La puntualidad de Pedro al rescate

Pedro Rodríguez of FC Barcelona regrets a missed opportunity during the La Liga match at Camp Nou, Barcelona
Picture by Cristian Trujillo/Focus Images Ltd +3

Barcelona y Sevilla abrieron la temporada en la Supercopa europea con un encuentro trepidante y especialmente alocado que terminó siendo histórico por los nueve goles anotados al término de los 120 minutos de partido. Pese a ser el primer duelo oficial de la campaña para ambos conjuntos, el ritmo fue alto en todo momento y fueron recurrentes los constantes giros de guion, la mayoría inesperados, al mismo tiempo que los errores defensivos y cierta anarquía táctica propia de la altura de año en la que se disputa esta cita anual, que en este caso se celebró en Tiflis, la capital de Georgia. A pesar de las ausencias de Neymar, Jordi Alba, Kolodzieczjak, Pareja, N’Zonzi o Carriço, la victoria barcelonista (5-4 en la prórroga) pasará a formar parte de la lista de mejores finales europeas.

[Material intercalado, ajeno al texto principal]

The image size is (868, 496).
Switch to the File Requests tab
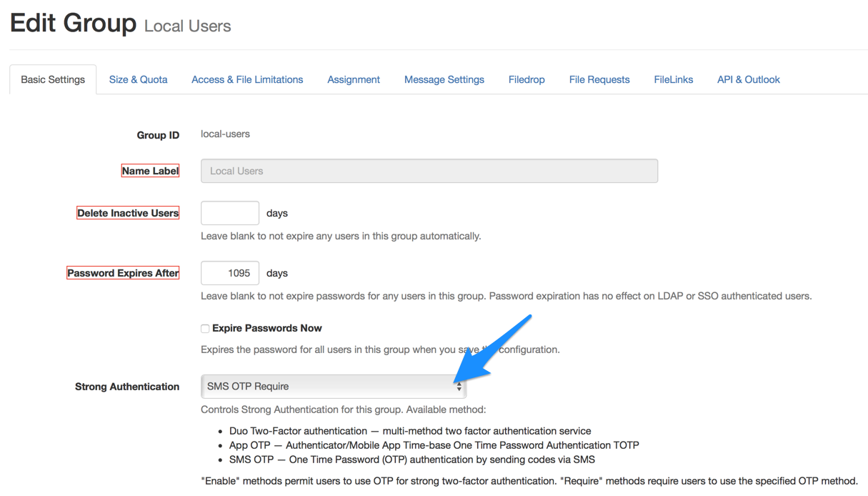[x=599, y=79]
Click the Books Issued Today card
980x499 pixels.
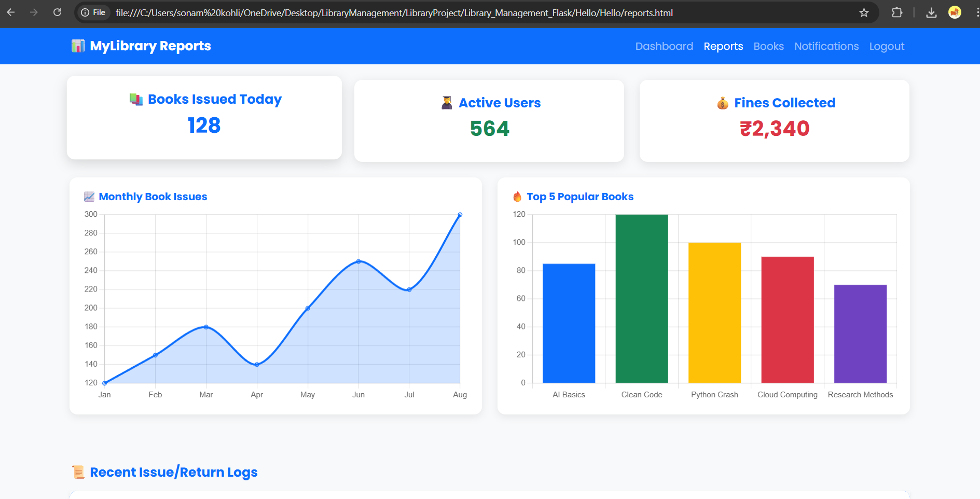[x=204, y=118]
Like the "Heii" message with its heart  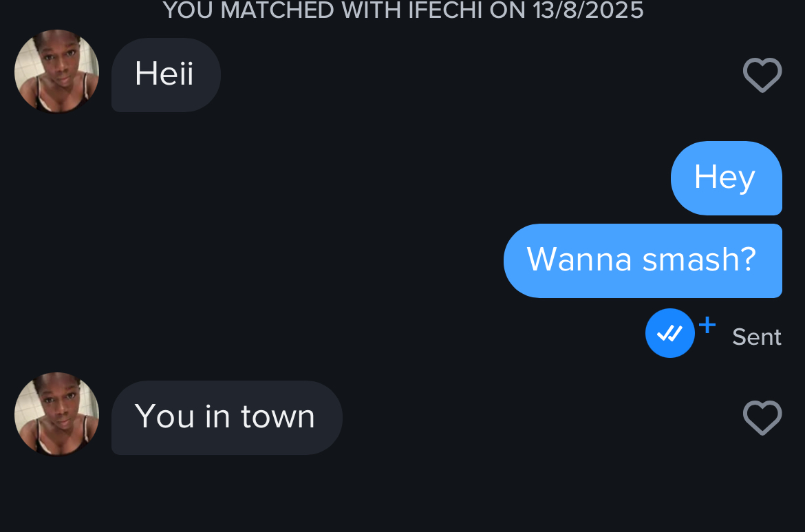(762, 75)
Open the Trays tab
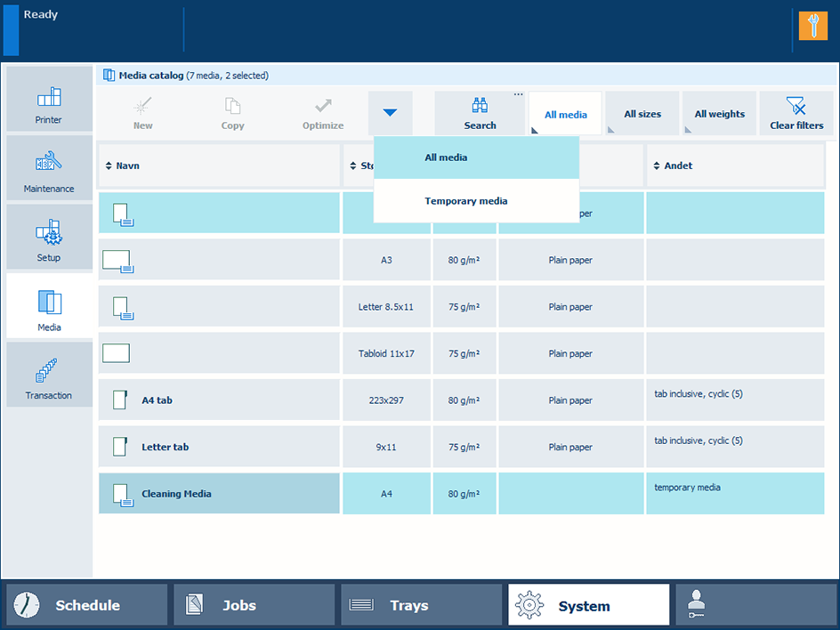The height and width of the screenshot is (630, 840). point(421,605)
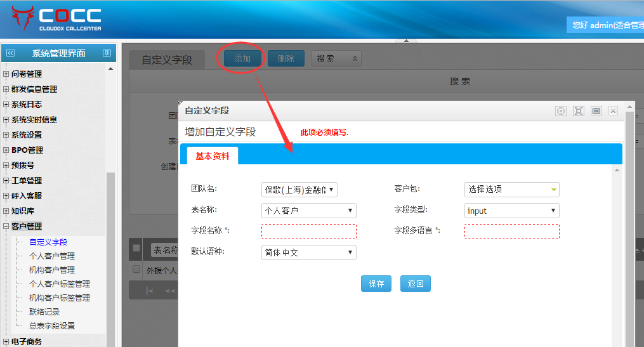Image resolution: width=644 pixels, height=347 pixels.
Task: Open the 客户包 选择选项 dropdown
Action: click(511, 190)
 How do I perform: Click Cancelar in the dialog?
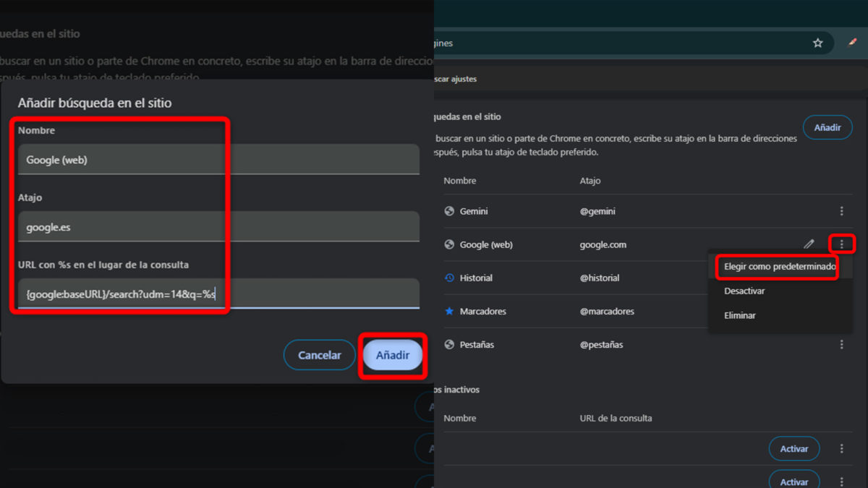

Las bajas condicionaron las alineaciones, que obligaron a ambos técnicos a modificar sus onces de gala. Lo más destacado fue que Unai Emery situara a Krychowiak en el eje de la zaga junto a Rami (y Krohn-Dehli en el doble pivote junto a Banega, con Iborra por delante) mientras Luis Enrique sorprendió al ubicar a Rafinha en el extremo izquierdo en lugar de Pedro ante la baja de Neymar. De hecho, el director deportivo del club barcelonista, Robert Fernández, confirmó minutos antes del arranque del encuentro que el atacante canario había pedido salir traspasado, aunque esta situación no evitó que Pedro se sentara en el banquillo y saltara al césped en la prórroga para decantar una final extraña y plagada de goles.

“Pedro hace dos días no pudo entrenar por unas molestias y todos sabemos la situación difícil de Pedro en estos momentos. Volvería a tomar la misma decisión”. Luis Enrique en rueda de prensa.

Nadar para morir en la orilla

Abrió la lata el Sevilla a los tres minutos, cuando Ever Banega transformó una falta cometida por Mascherano en la frontal del área. Era un inicio inmejorable, contundente, rotundo, un despertar violento como un cubo de agua helada a las cuatro de la madrugada, suficientemente potente como para conmocionar a cualquiera. Pero no a Leo Messi, que respondió con dos lanzamientos impecables en sendos libres directos que en apenas un cuarto de hora levantaron la ventaja lograda por el Sevilla. No solo invirtieron el rumbo del choque, sino que noquearon al conjunto hispalense, impotente ante los dos tantos del “10” argentino. Al mismo tiempo, Messi participó, creció al recibir entre líneas, y encaró en multitud de ocasiones, generando desequilibrio en campo rival con una facilidad -y hasta superioridad- pasmosa mientras, al mismo tiempo, los jugadores del Sevilla se lo pensaban dos veces antes de meter la pierna y provocar una falta que se les pudiese volver en su contra. En ese tramo, el dominio del partido fue culé. La pelota estaba lejos del área de Ter Stegen, Iniesta y Rakitic intervenían en campo contrario y Messi controlaba el ritmo del encuentro a su antojo, a la espalda de Krohn-Dehli y Banega y con un Krychowiak algo incómodo en el eje de la zaga, alejado de su mejor posición.

Messi Barcelona Focus

Messi marcó dos goles de falta. Foto: Focus Images Ltd.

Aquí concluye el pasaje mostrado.